● **WHAT IS ASKED**
Can you render every line of the entries below as a JSON list of strings, one string per line, leaving out blank lines?
########
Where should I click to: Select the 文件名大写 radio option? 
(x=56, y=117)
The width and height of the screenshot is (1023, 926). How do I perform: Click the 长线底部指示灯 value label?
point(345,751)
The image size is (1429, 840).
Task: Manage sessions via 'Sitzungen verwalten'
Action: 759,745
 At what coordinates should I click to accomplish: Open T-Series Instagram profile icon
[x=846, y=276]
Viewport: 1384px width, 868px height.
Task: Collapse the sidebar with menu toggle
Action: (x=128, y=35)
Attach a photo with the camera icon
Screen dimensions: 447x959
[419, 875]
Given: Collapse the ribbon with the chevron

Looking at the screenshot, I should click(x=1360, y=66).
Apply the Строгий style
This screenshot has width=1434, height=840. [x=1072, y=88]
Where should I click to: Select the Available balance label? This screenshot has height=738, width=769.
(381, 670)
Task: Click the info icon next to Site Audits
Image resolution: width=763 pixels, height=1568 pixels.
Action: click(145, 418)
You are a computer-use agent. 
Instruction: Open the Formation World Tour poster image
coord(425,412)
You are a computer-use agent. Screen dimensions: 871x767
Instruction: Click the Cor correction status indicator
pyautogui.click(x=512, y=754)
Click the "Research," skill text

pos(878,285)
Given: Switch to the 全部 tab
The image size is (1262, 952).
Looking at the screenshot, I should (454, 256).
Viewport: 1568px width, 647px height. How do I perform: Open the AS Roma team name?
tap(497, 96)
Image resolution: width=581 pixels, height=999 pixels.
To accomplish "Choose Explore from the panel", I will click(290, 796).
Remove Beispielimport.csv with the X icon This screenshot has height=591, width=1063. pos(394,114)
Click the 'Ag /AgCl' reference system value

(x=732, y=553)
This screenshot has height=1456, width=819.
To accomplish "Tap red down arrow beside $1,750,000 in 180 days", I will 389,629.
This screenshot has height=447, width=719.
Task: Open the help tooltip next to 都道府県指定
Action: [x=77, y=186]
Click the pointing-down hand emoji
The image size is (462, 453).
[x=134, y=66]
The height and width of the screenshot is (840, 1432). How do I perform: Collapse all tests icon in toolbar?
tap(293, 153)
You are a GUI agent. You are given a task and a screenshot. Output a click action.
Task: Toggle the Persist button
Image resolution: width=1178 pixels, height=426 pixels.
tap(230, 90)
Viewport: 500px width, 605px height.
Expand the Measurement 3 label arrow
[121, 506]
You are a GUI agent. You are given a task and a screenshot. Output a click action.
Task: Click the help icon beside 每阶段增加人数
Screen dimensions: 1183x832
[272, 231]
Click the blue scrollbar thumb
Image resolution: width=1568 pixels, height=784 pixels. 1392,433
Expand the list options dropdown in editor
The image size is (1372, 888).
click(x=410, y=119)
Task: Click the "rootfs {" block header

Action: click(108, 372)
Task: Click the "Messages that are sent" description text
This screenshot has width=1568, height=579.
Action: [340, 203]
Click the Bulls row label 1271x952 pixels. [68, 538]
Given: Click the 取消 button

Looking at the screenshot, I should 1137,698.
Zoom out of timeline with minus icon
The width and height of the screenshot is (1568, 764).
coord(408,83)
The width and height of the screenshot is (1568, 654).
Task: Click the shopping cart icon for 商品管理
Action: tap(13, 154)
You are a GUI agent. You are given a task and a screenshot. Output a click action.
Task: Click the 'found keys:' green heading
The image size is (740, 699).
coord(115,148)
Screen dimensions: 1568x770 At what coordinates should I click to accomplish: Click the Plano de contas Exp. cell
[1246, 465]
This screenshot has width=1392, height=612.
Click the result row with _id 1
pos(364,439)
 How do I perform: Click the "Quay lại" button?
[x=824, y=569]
########
● **TASK RESPONSE**
[
  "Where should I click to: Select the 文件名大写 radio option? ",
  "(x=56, y=117)",
  "The width and height of the screenshot is (1023, 926). How do I perform: Click the 长线底部指示灯 value label?",
  "point(345,751)",
  "The image size is (1429, 840).",
  "Task: Manage sessions via 'Sitzungen verwalten'",
  "Action: 759,745",
  " At what coordinates should I click to accomplish: Open T-Series Instagram profile icon",
  "[x=846, y=276]",
  "Viewport: 1384px width, 868px height.",
  "Task: Collapse the sidebar with menu toggle",
  "Action: (x=128, y=35)",
  "Attach a photo with the camera icon",
  "Screen dimensions: 447x959",
  "[419, 875]",
  "Given: Collapse the ribbon with the chevron",
  "Looking at the screenshot, I should click(x=1360, y=66).",
  "Apply the Строгий style",
  "This screenshot has width=1434, height=840. [x=1072, y=88]",
  "Where should I click to: Select the Available balance label? This screenshot has height=738, width=769.",
  "(381, 670)",
  "Task: Click the info icon next to Site Audits",
  "Image resolution: width=763 pixels, height=1568 pixels.",
  "Action: click(145, 418)",
  "You are a computer-use agent. ",
  "Instruction: Open the Formation World Tour poster image",
  "coord(425,412)",
  "You are a computer-use agent. Screen dimensions: 871x767",
  "Instruction: Click the Cor correction status indicator",
  "pyautogui.click(x=512, y=754)",
  "Click the \"Research,\" skill text",
  "pos(878,285)",
  "Given: Switch to the 全部 tab",
  "The image size is (1262, 952).",
  "Looking at the screenshot, I should (454, 256).",
  "Viewport: 1568px width, 647px height. How do I perform: Open the AS Roma team name?",
  "tap(497, 96)",
  "Image resolution: width=581 pixels, height=999 pixels.",
  "To accomplish \"Choose Explore from the panel\", I will click(290, 796).",
  "Remove Beispielimport.csv with the X icon This screenshot has height=591, width=1063. pos(394,114)",
  "Click the 'Ag /AgCl' reference system value",
  "(x=732, y=553)",
  "This screenshot has height=1456, width=819.",
  "To accomplish \"Tap red down arrow beside $1,750,000 in 180 days\", I will 389,629.",
  "This screenshot has height=447, width=719.",
  "Task: Open the help tooltip next to 都道府県指定",
  "Action: [x=77, y=186]",
  "Click the pointing-down hand emoji",
  "The image size is (462, 453).",
  "[x=134, y=66]",
  "The height and width of the screenshot is (840, 1432). How do I perform: Collapse all tests icon in toolbar?",
  "tap(293, 153)",
  "You are a GUI agent. You are given a task and a screenshot. Output a click action.",
  "Task: Toggle the Persist button",
  "Image resolution: width=1178 pixels, height=426 pixels.",
  "tap(230, 90)",
  "Viewport: 500px width, 605px height.",
  "Expand the Measurement 3 label arrow",
  "[121, 506]",
  "You are a GUI agent. You are given a task and a screenshot. Output a click action.",
  "Task: Click the help icon beside 每阶段增加人数",
  "Screen dimensions: 1183x832",
  "[272, 231]",
  "Click the blue scrollbar thumb",
  "Image resolution: width=1568 pixels, height=784 pixels. 1392,433",
  "Expand the list options dropdown in editor",
  "The image size is (1372, 888).",
  "click(x=410, y=119)",
  "Task: Click the \"rootfs {\" block header",
  "Action: click(108, 372)",
  "Task: Click the \"Messages that are sent\" description text",
  "This screenshot has width=1568, height=579.",
  "Action: [340, 203]",
  "Click the Bulls row label 1271x952 pixels. [68, 538]",
  "Given: Click the 取消 button",
  "Looking at the screenshot, I should 1137,698.",
  "Zoom out of timeline with minus icon",
  "The width and height of the screenshot is (1568, 764).",
  "coord(408,83)",
  "The width and height of the screenshot is (1568, 654).",
  "Task: Click the shopping cart icon for 商品管理",
  "Action: tap(13, 154)",
  "You are a GUI agent. You are given a task and a screenshot. Output a click action.",
  "Task: Click the 'found keys:' green heading",
  "The image size is (740, 699).",
  "coord(115,148)",
  "Screen dimensions: 1568x770 At what coordinates should I click to accomplish: Click the Plano de contas Exp. cell",
  "[1246, 465]",
  "This screenshot has width=1392, height=612.",
  "Click the result row with _id 1",
  "pos(364,439)",
  " How do I perform: Click the \"Quay lại\" button?",
  "[x=824, y=569]"
]